Clean Architecture

Learn Uncle Bob's Clean Architecture with concentric dependency circles and the Dependency Rule.

Advanced · 18 min read

What is Clean Architecture?

Clean Architecture, proposed by Robert C. Martin (Uncle Bob), organizes code into concentric circles where dependencies point inward. Inner circles contain business rules and are completely independent of outer circles (frameworks, databases, UI).

The Concentric Circles

Clean Architecture layers — dependencies always point inward

The Dependency Rule

CAUTION: The Dependency Rule: Source code dependencies must only point inward. Nothing in an inner circle can know anything about an outer circle.

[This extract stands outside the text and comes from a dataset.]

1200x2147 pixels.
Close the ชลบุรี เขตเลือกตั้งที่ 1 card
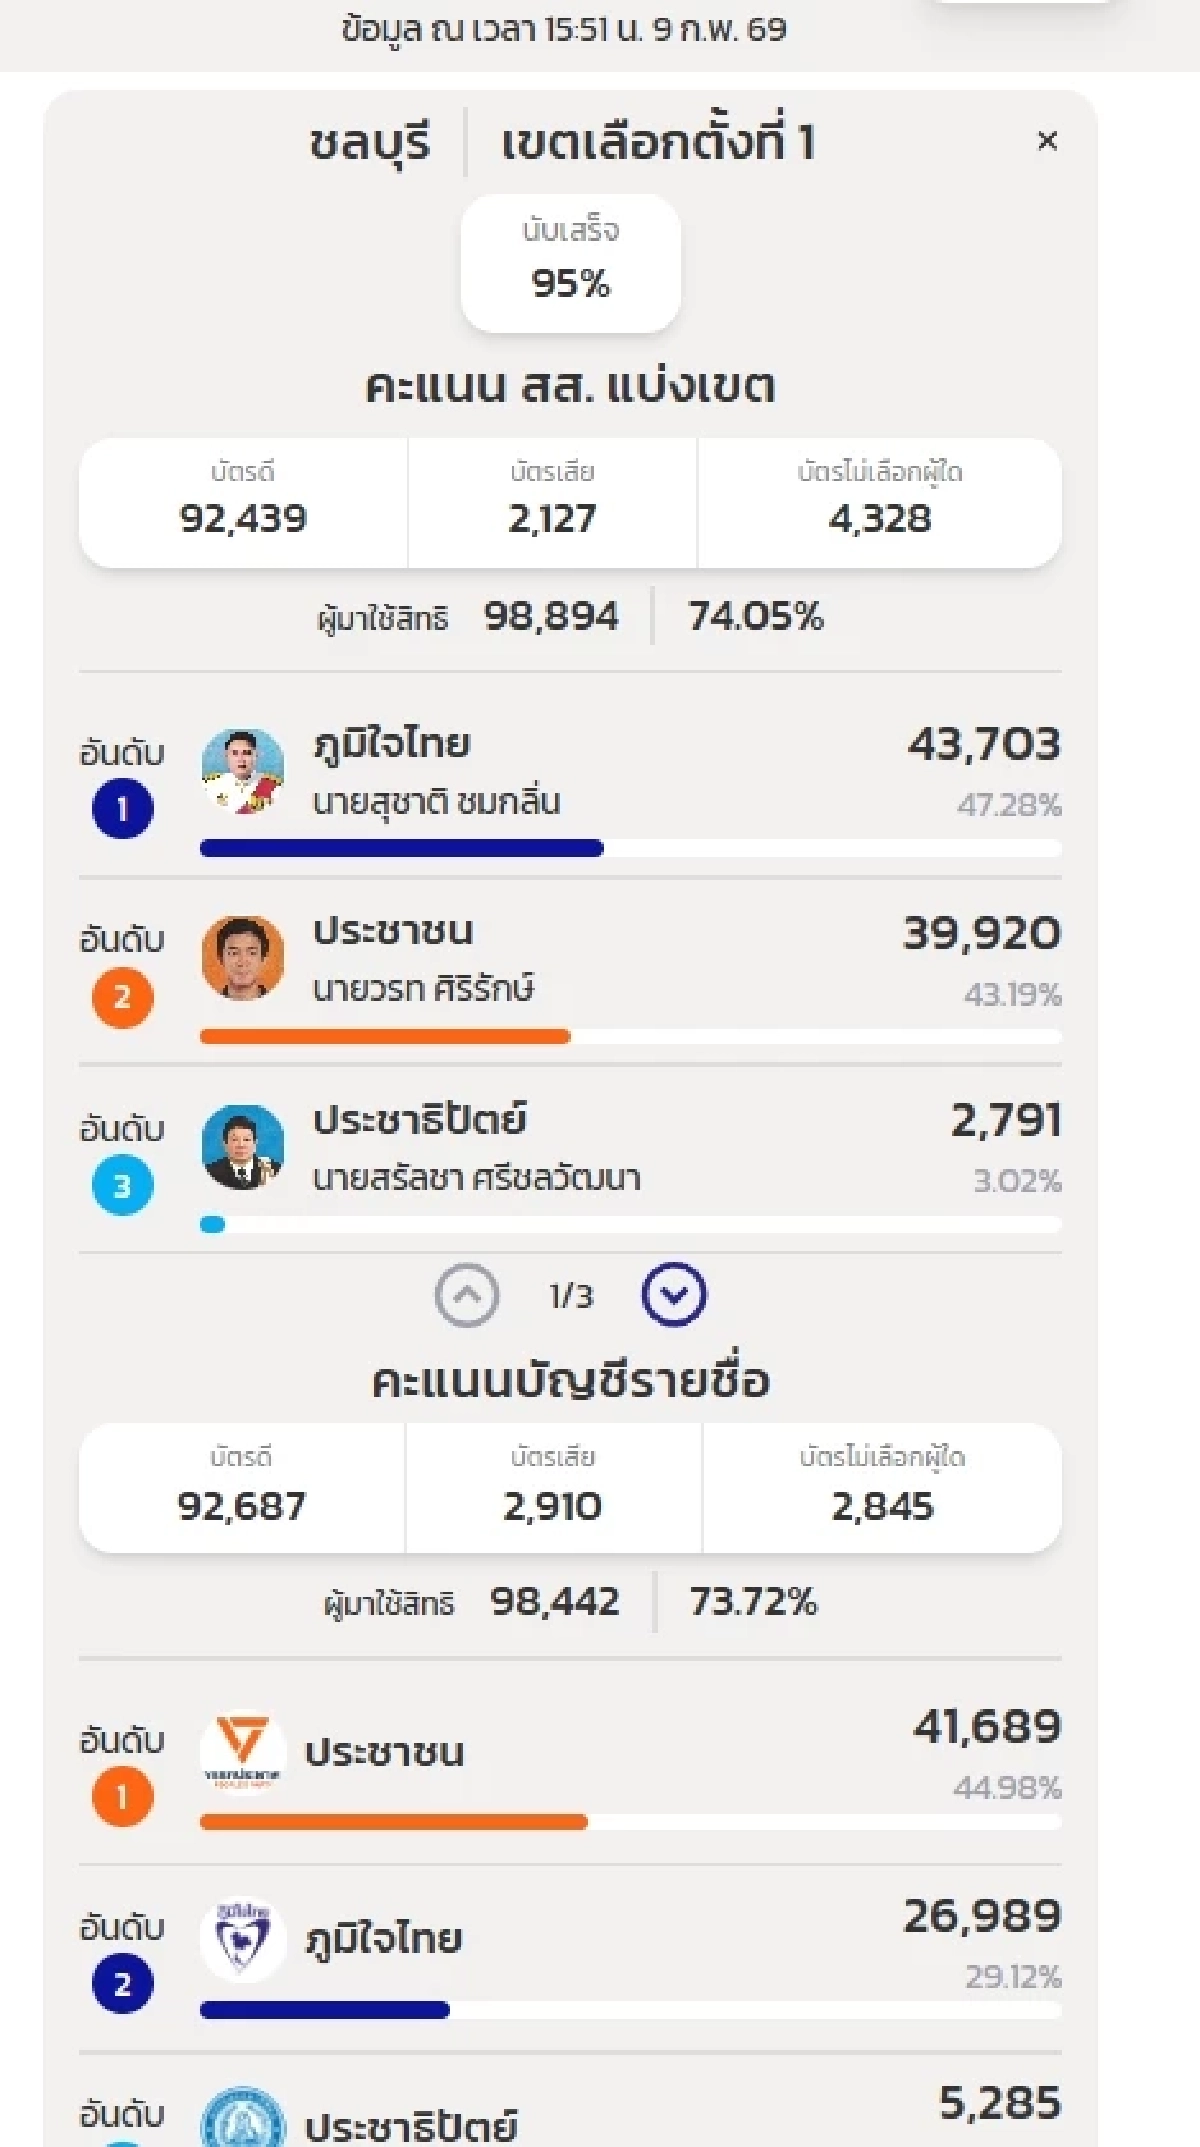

This includes functions, classes, variables, or any named entity.

Layer Contains Depends On
Entities Business objects, enterprise rules Nothing
Use Cases Application-specific business rules Entities only
Interface Adapters Controllers, presenters, gateways Use Cases, Entities
Frameworks & Drivers DB, web framework, UI, external services All inner layers

Folder Structure

src/
├── domain/                  # Entities (innermost)
│   ├── entities/
│   │   ├── User.ts
│   │   └── Order.ts
│   └── value-objects/
│       ├── Email.ts
│       └── Money.ts
│
├── application/             # Use Cases
│   ├── use-cases/
│   │   ├── CreateUser.ts
│   │   └── PlaceOrder.ts
│   └── ports/               # Interfaces (driven/driving)
│       ├── IUserRepository.ts
│       └── IEmailService.ts
│
├── adapters/                # Interface Adapters
│   ├── controllers/
│   │   └── UserController.ts
│   ├── presenters/
│   │   └── UserPresenter.ts
│   └── repositories/
│       └── PostgresUserRepository.ts
│
└── infrastructure/          # Frameworks & Drivers
    ├── database/
    │   └── prisma.ts
    ├── http/
    │   └── express-app.ts
    └── config/
        └── env.ts

Code Example

// Entity — no dependencies on frameworks
export class User {
  constructor(
    public readonly id: string,
    public name: string,
    private _email: string,
  ) {}

  get email(): string { return this._email; }

  changeEmail(newEmail: string): void {
    if (!newEmail.includes('@')) throw new Error('Invalid email');
    this._email = newEmail;
  }
}
// Port — interface defined in the USE CASE layer
import { User } from '../../domain/entities/User';

export interface IUserRepository {
  findById(id: string): Promise<User | null>;
  save(user: User): Promise<void>;
}
// Use Case — orchestrates entities + ports
import { User } from '../../domain/entities/User';
import { IUserRepository } from '../ports/IUserRepository';

export class CreateUser {
  constructor(private userRepo: IUserRepository) {}

  async execute(name: string, email: string): Promise<User> {
    const user = new User(crypto.randomUUID(), name, email);
    await this.userRepo.save(user);
    return user;
  }
}
// Adapter — implements the port using a specific technology
import { IUserRepository } from '../../application/ports/IUserRepository';
import { User } from '../../domain/entities/User';
import { prisma } from '../../infrastructure/database/prisma';

export class PostgresUserRepository implements IUserRepository {
  async findById(id: string): Promise<User | null> {
    const row = await prisma.user.findUnique({ where: { id } });
    return row ? new User(row.id, row.name, row.email) : null;
  }

  async save(user: User): Promise<void> {
    await prisma.user.upsert({
      where: { id: user.id },
      create: { id: user.id, name: user.name, email: user.email },
      update: { name: user.name, email: user.email },
    });
  }
}

Benefits & Trade-offs

Benefits Trade-offs
Business logic is framework-independent More boilerplate (interfaces, mappers)
Easy to swap databases, UI, or APIs Overkill for simple CRUD apps
Highly testable — mock ports in use case tests Steeper learning curve for teams
Enforces consistent code organization Requires discipline to maintain boundaries

TIP: Key takeaway: Clean Architecture protects your business logic from external concerns. The Dependency Rule ensures that changes to frameworks, databases, or UI never ripple into your core domain.